PROBLEMS TO WORK ON:
1 – Sum up the abstract on how science develops in two sentences.
2 – In the abstract on how science develops, list every distinct two-word phrase that ends in "evolution" or "selection."
3 – Write a continuation of the abstract on how science develops, starting after its last sentence.

QUOTED PASSAGE:
--- START ---

Title: From Cognitive Evolution to Cultural Evolution to Explain the Sustainable Development of Science: A Problem and Its Plausible Solution
Description:
From the perspective of human cognitive evolution to analyze the origin and sustained development of science, there is a puzzle, because the driving force behind cognitive evolution is natural selection, which favors biological traits improving individual adaptation rather than seeking the truth.
Some scholars argue that cultural evolution provides an explanation for the development (or progress) of science, wherein scientific beliefs can be transmitted intergenerationally within the scientific community, thus continually converging toward truth.
However, this explanation has ecological validity problem.
Research on cultural learning strategies suggests that when choosing beliefs for imitation learning, people tend to consider contextual and content factors rather than the truth value of beliefs.
On the other hand, due to the absence of universally accepted criterion for theory selection recognized by all scientists, the best theory choice always fails.

--- END ---

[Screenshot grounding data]

--- START ---

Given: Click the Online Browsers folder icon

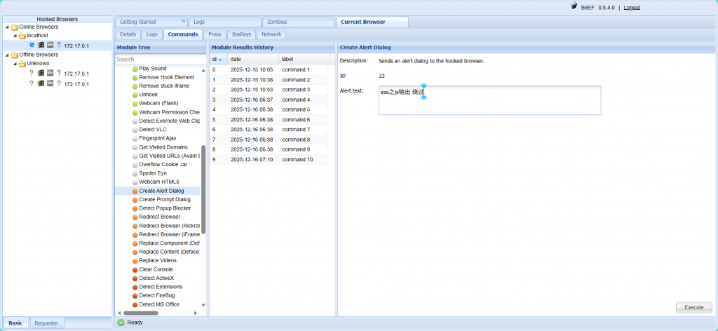Looking at the screenshot, I should click(x=14, y=27).
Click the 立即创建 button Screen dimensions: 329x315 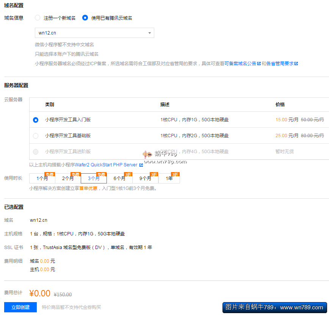[20, 307]
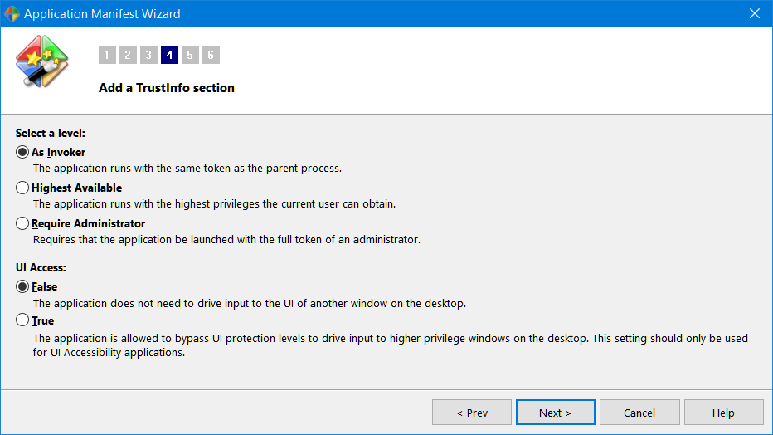Go to step 5 indicator box
The image size is (773, 435).
pyautogui.click(x=190, y=56)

--- END ---

ANSWERS GIVEN:
1 – Explaining the origin and continued growth of science through human cognitive evolution is puzzling, because natural selection favors traits that help individuals adapt rather than traits that seek truth. Some scholars credit cultural evolution instead, since scientific beliefs pass between generations and converge toward truth, but that account has an ecological validity problem: people pick beliefs to imitate by contextual and content factors rather than truth value, and with no criterion for theory choice that all scientists accept, the best theory choice always fails.

2 –
- cognitive evolution
- natural selection
- cultural evolution
- theory selection

3 –
I will develop a minimum model for the best theory choice to defend the scientific progress's cultural evolution approach.
The criterion for the best theory choice is the mark of a scientific school's establishment and the demarcation line with each other.
As a scientific school's member, a scientist could select the best theory as his/her learning model according to the school's criterion.
Hence, it is plausible for the approach to explain scientific progress.
Finally, my model will show a scientific school is a driver to improve the local scientific progress, and the competition between schools promotes global scientific progress.
The school's size and the scientific reasoning diversity decide a result of the competition.